一人が言った「似合わない」って言葉に、胸がズキンと痛んだ。
そ、そうだよね。アタシが餅ウサギを好きだなんて、変だよね。
正確には餅ウサギに限らず、どうやら私と可愛いものの組合せは、アンバランスなイメージを持たれてしまうようなのだ。
まあ、自分でも仕方がないとは思うけどね。アタシは背が高くて、同級生や後輩の中には、王子様なんて呼んでる子もいる。
そんな私に可愛いものなんて、似合うはずがないもの。こういうのが似合いそうなのと言えば……。
「……餅ウサギ、千夏なら似合うと思ったんだけど」
「「「似合わない!」」」
大勢からツッコミを受ける真雪。
こういうのが似合うのは、真雪の方だって。
長身揃いのバスケ部において、150センチも無い真雪はある意味貴重な存在。
更に動くのの邪魔にならないよう髪を短くしたり結んだりしている子が多い中髪も長くて非常に可愛らしい。

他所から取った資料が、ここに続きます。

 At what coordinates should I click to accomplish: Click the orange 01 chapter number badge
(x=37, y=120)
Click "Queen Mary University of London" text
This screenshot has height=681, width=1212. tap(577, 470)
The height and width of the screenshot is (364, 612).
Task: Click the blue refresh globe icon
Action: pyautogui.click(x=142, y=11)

もしも餅ウサギのぬいぐるみを抱っこさせたら凄く。似合うだろうなあ。
って、そんな事言ってる場合じゃない。何だか餅ウサギイラストのドリンクを渡したことを責められてるけど、フォローしないと。
「こらこら。つまらない事で、仲間を責めたりしない」
「ひゅ、日向先輩」
「アタシはコレ、なかなか良いと思うよ。ありがとね真雪」
笑顔を向けながら、ナデナデと頭を撫でる。実際、気に入ってるのは本当だしね。
すると真雪は、無表情のまま小さく返事をする。
「どういたしまして。それと千夏、あんまり頭撫でないで。小さな子供じゃないんだから」
「おっと、ごめん」
慌てて手を引っ込めると、「千夏先輩から頭撫でられるなんて、普通嬉しいでしょ」なんて声が聞こえてくる。
私も喜ばれる事が多かったから、つい撫でちゃったけど、どうやら機嫌を損ねちゃったみたい。

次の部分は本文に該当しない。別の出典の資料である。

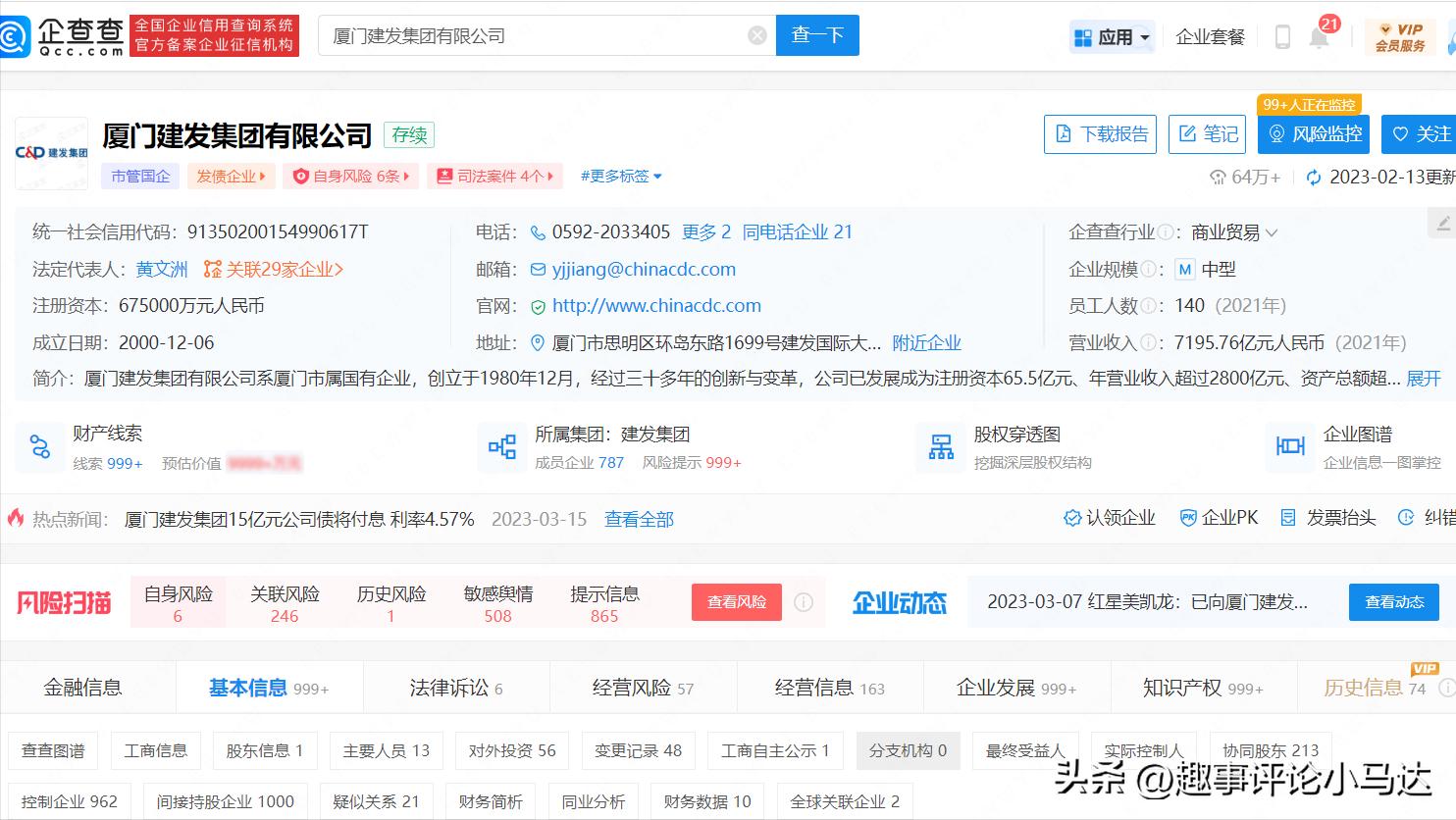This screenshot has height=820, width=1456.
Task: Enable the 风险监控 risk monitoring button
Action: click(1313, 134)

真雪は夏が終わってからマネージャーとして女子バスケ部入ってきたから付き合いが短くて、今一つ距離感が分からない。
無表情だし無口だして、取っつきにくいって思っている子は多いんだよね。
けど、仕事はしっかりやってくれてるし、どうにかして打ち解けられたらいいんだけどなあ。
何より餅ウサギ好きに、悪い子はいないだろうし。
「そういえばさっき他校の女子から、千夏に伝言頼まれた。話があるから聞いてほしいって。たぶんまた、告白だと思う」
「え、また? これで何度目かな」
「千夏が格好よすぎるのが悪い。コノ女タラシー」
表情筋を全く動かさないまま、冗談を言うな。
心の中でツッコミを入れながら、苦笑いを浮かべる。と言うかアタシ、なんで女子にばっかり告られるんだろうねー?
だけど、この時アタシは気づいていなかった。
無表情に思える真雪こそが、誰よりも熱い視線をアタシに向けていることに。